**EXTRAIT DU TEXTE**
--*--
Après avoir purgé trois ans et demi de prison, toujours en procès, Samaha a été libéré sous caution le 14 janvier dernier par la Cour de cassation militaire au Liban. Son audience reprendra le 23 février, mais pour Rifi, "cette affaire est la preuve de l'hégémonie exclusive du Hezbollah sur le gouvernement paralysé depuis des mois". D’ailleurs, la presse du Hezbollah et du reste du 8 mars ont fait de Michel Samaha un héros national, presque un demi-dieu.

 

Depuis, l’Arabie Saoudite a interdit à ses ressortissants de se rendre au Liban et a demandé à ceux qui s’y trouvaient de quitter notre pays. Riyad a été imité en cela par les Emirats Arabes Unis, qui ont, de plus, réduit leur représentation diplomatique au strict minimum, ainsi que par Bahreïn.  

 

Des députés sunnites, reçus en délégation par l’ambassadeur saoudien à Beyrouth, ont demandé au Roi Salmane de ne pas lâcher le Liban pour qu'il ne soit pas englouti par le projet perse ou qu'il ne devienne un deuxième Irak, une sorte de province rattachée à l'Iran.
--*--
**CONSIGNES**
1) Répondez à ces questions sur l'extrait consacré à l'affaire Samaha et au Liban.
(a) À quelle date Samaha a-t-il été libéré sous caution ?
(b) Quels pays ont imité l'Arabie saoudite ?
(c) À qui les députés sunnites ont-ils demandé de ne pas lâcher le Liban ?
2) Rédigez la suite de l'extrait sur la crise entre le Liban et les pays du Golfe.
Les enregistrements ne sont pas utiles pour ce travail.
--*--
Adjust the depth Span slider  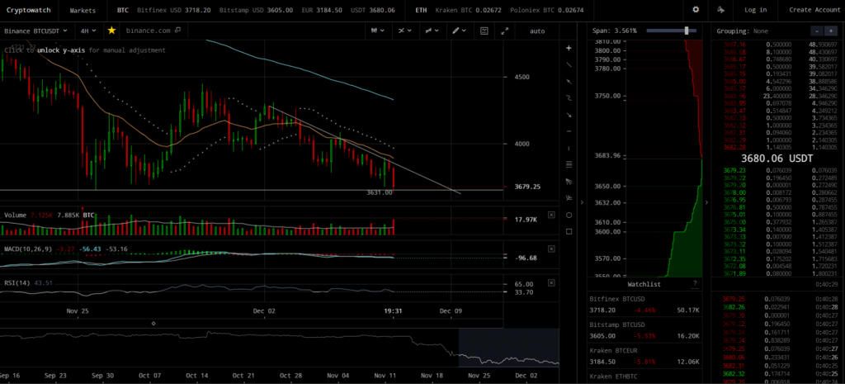686,31
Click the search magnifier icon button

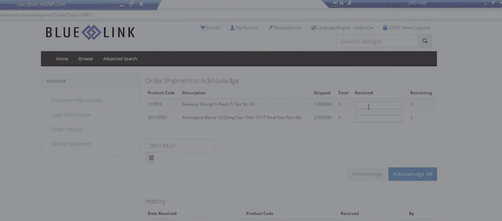[x=425, y=41]
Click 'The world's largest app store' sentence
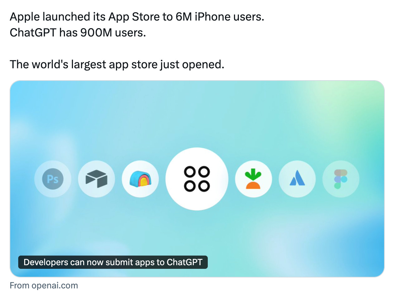This screenshot has width=395, height=299. pyautogui.click(x=117, y=65)
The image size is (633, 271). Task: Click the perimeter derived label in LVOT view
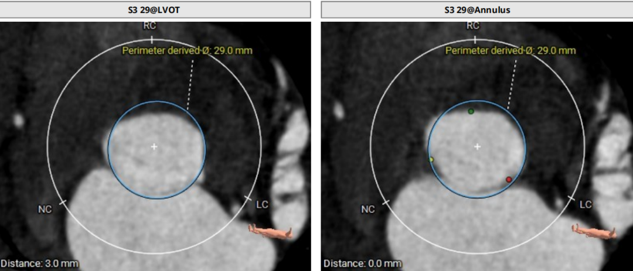pyautogui.click(x=187, y=51)
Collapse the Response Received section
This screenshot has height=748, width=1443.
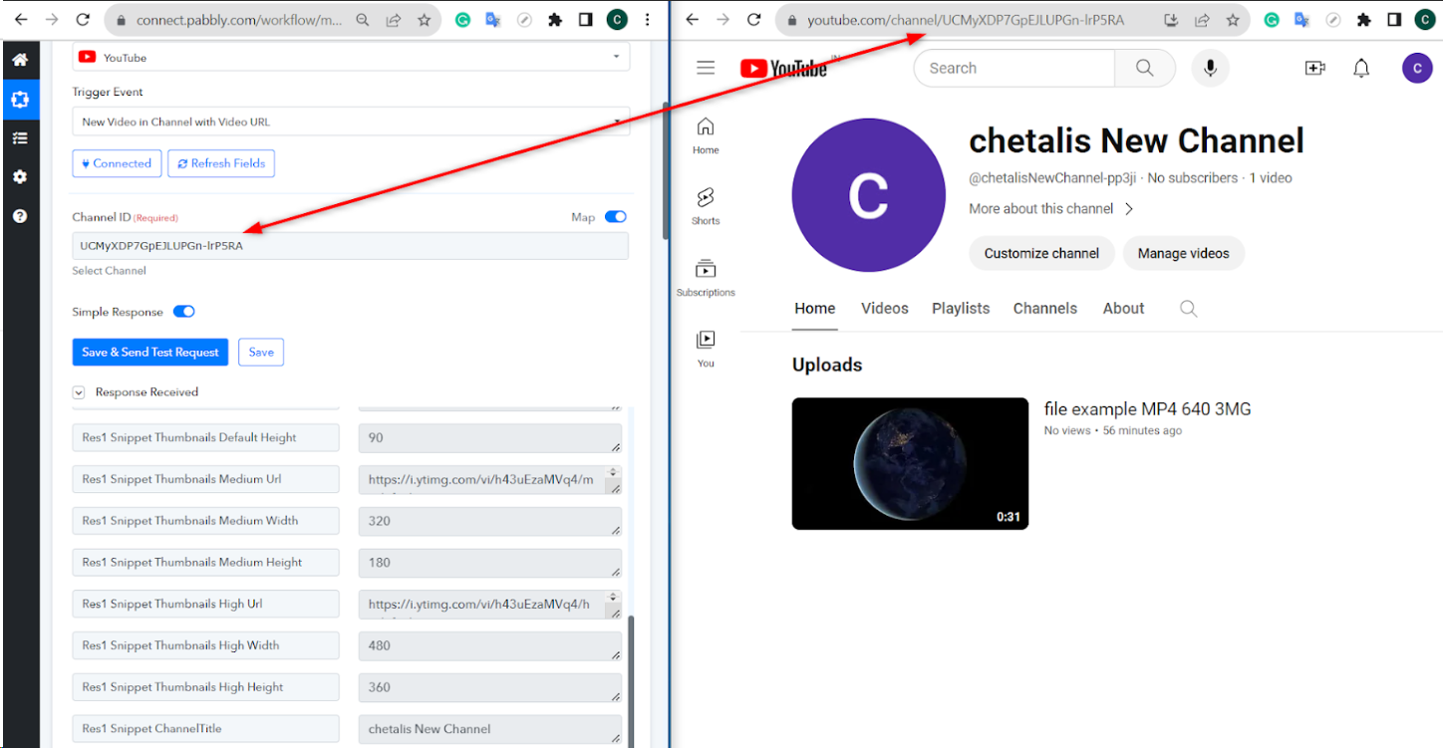79,392
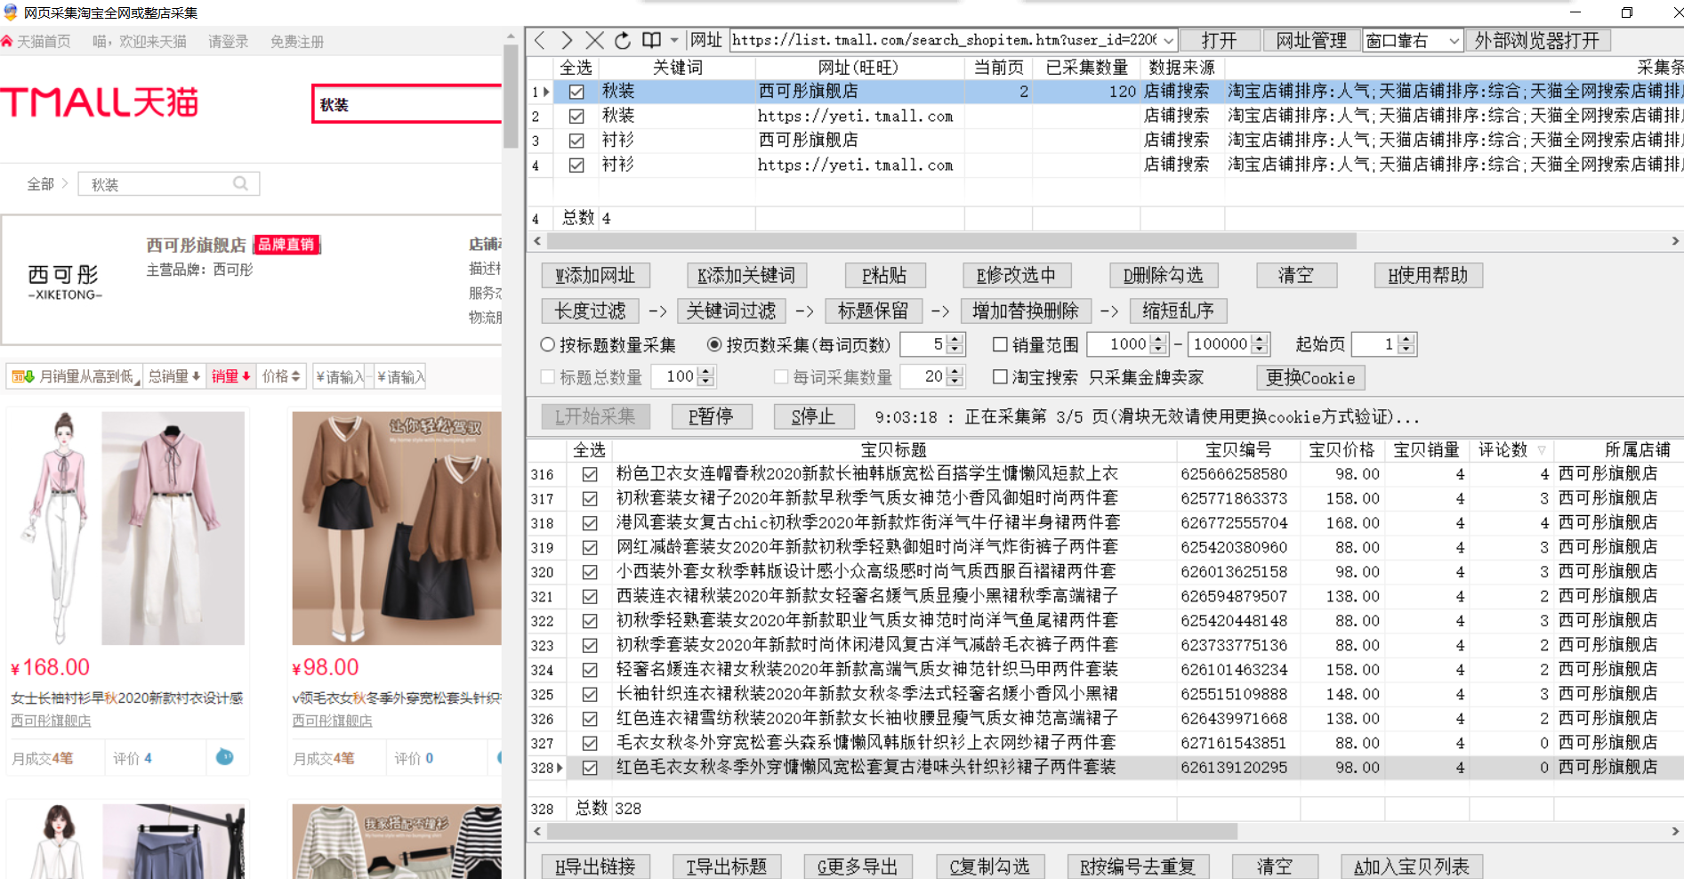Select the 按标题数量采集 radio button
Viewport: 1684px width, 879px height.
click(548, 344)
--*--
**CORRIGÉ**
1)
(a) Le 14 janvier.
(b) Les Émirats arabes unis et Bahreïn.
(c) Au roi Salmane.

2)
Cela fait des années que je vous entretiens de ce processus. La réaction saoudienne a mis la majorité des Libanais devant leurs responsabilités, leur rappelant au passage que les chiites ne comptent que pour 33 pour cent de la population. Le gouvernement risque d’imploser, ce qui ferait tomber les masques. Reste que, même s’ils sont embourbés en Syrie, les miliciens du Hezb ont l’avantage de posséder des armes, et ils n’hésiteront pas à s’en servir. Pas contre l’ "ennemi sioniste" mais contre leurs compatriotes libanais. Quant au peuple libanais, il a préféré faire confiance à son armée, elle-même…

 

Si la démission de Rifi nous a permis de regagner un tout petit peu de notre honneur perdu, elle n’a rien résolu pour autant. Nous sommes toujours en pleine guerre civile froide, et dans ces conditions, la coexistence est simplement impossible.